To answer this question using the VIM API, where VMDK is a property of a VM, the flow would go something like this:

  1. Find all VMs in cluster 1.
  2. Enumerate the VMDKs of each of these VMs.
  3. Find all VMs in cluster 2.
  4. Enumerate the VMDKs of each of these VMs.
  5. Find out if any VMDKs from step 2 match the VMDKs of step 4.

While this process is fairly simple, it relies on an understanding of the inventory model and knowledge of the location of the list of VMDKs associated with a VM. This list is in the somewhat non-intuitively named ‘VirtualMachine.layoutEx.file[]’ array.

Consider the same problem from the perspective of a graph, with the data stored in a graph database [4]. If we organize the data more closely to its logical representation—making hosts, VMs and VMDKs nodes; and representing datastores and clusters as groups—then answering the question would instead require simply traversing the list of VMDKs, finding ones with multiple parents, and then checking if those parents (which are VMs) are members of different clusters.

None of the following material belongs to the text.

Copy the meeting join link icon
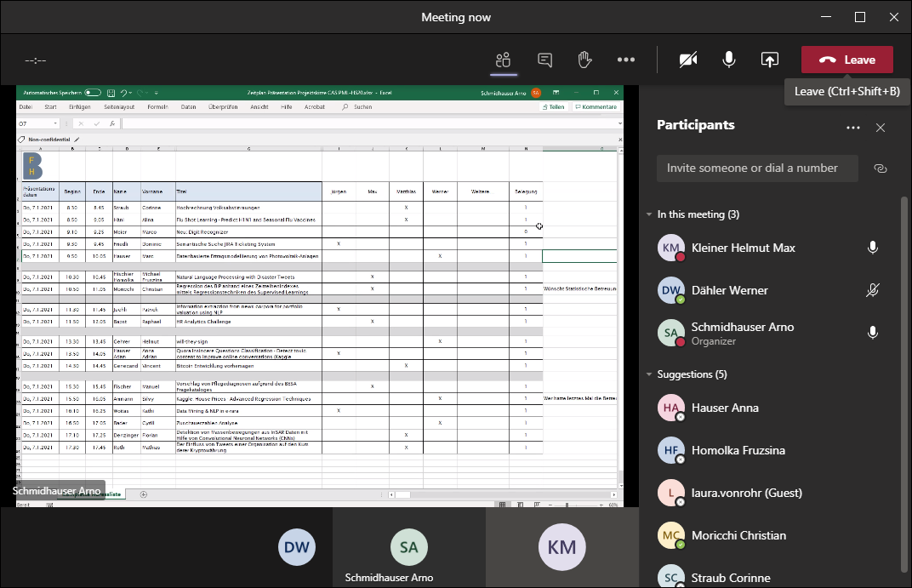The height and width of the screenshot is (588, 912). (x=881, y=168)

Matching the data storage representation to the sorts of questions that are likely to be answered can make it easier to frame the questions and potentially faster to find the answers. In this paper, we will give a wide variety of examples to justify the need for organizing data sensibly in order to answer such questions.

Figure 1

Figure 1. Modeling an inventory as a graph. In this example, H1 and H2 are hosts, V1 through V4 are VMs, and VMDK is a base disk. V2 and V3 are linked clones that share the same base disk. With data stored like a graph, a question like “Are there any VMs in different clusters that share a VMDK?” can be solved by a simple graph traversal.

Given that vCenter already has a relational database and stores hierarchy information, why do we need a graph database? First of all, we are not looking for a general solution for vCenter data storage. Instead, we propose a graph database as a secondary storage medium in order to solve specific types of problems. The overall storage required for the data we are considering is on the order of 5MB (as opposed to several hundred MB to store all of the information for such an inventory). By pruning the type of data we care about, we are able to search it extremely fast: most queries complete in tens of milliseconds. Moreover, it is easily extensible to a wide variety of queries.

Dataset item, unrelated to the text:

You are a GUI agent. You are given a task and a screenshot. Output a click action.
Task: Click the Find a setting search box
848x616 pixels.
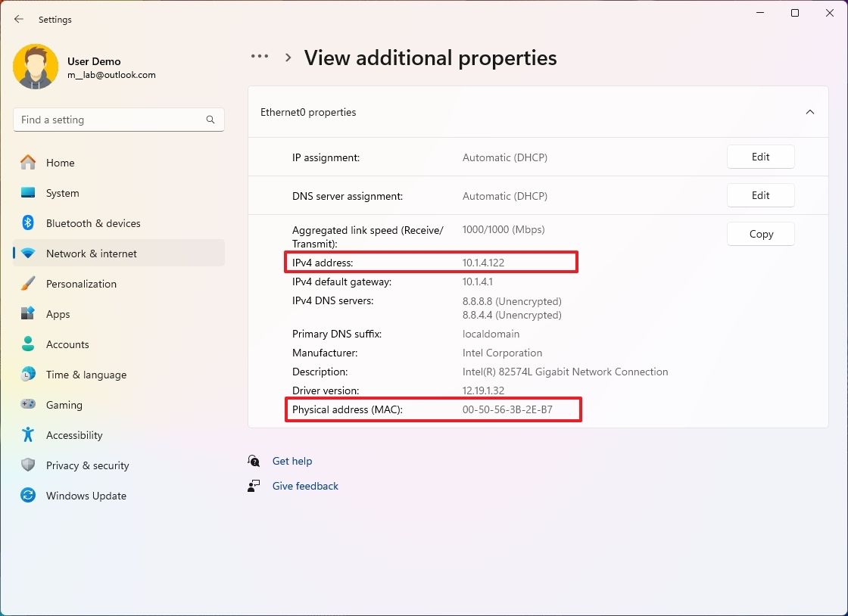point(110,120)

To some extent, vCenter already allows a user to view the inventory as a graph through the “Maps” tab in the UI. A simple example is shown in Figures 2 and 3. In Figure 2, we show a standard client view of a cluster. In Figure 3, we show the “Maps” tab in the UI. While this representation is available from the UI, there is currently no API to allow the user access to the graph itself.

Figure 2

Figure 2. Standard hierarchical view of a vSphere cluster.

Figure 3

Figure 3. A Graph-based view of a portion of a cluster using the Maps tab in the vSphere UI. The Maps tab shows the connections using a graph topology. In this figure, for example, host 10.135.192.8 is managing VM w1-pcloud-v154)

3. Prototype Design

In this section, we validate our ideas by describing a preliminary prototype of this approach to data storage. Our prototype combines Socialcast [7], the VIM API [14], and the Neo4j graph database [4]. Neo4j is an open-source graph database that is architected to be both fast and scalable (up to billions of entities), and provides a powerful, human-readable graph query language (called Cypher) that allows users to efficiently extract key insights from their data. Neo4j stores data in nodes connected by directed, typed relationships and provides the ability to associate properties with both. In our setup, the elements in the datacenter (e.g., vCenter, hosts and VMs) are represented as nodes and the edges between these nodes track their relationship to one another. For example, a host follows a VM, so a ‘follow’ relationship is established between these two nodes. Similarly, a datastore comprises VMs, so a datastore is represented as a node, and the VMs that comprise the datastore are related to datastore node with a ‘member’ relationship. We assign types to relationships (for example, hosts follow VMs, and VMs are members of networks) primarily for convenience and to make our queries easily understandable. Also for convenience, we introduce an additional node type called ‘user’ for connecting users to their VMs. Our choice of Neo4j is motivated by its wide use and high performance, but other graph databases with similar functionality could have been used instead.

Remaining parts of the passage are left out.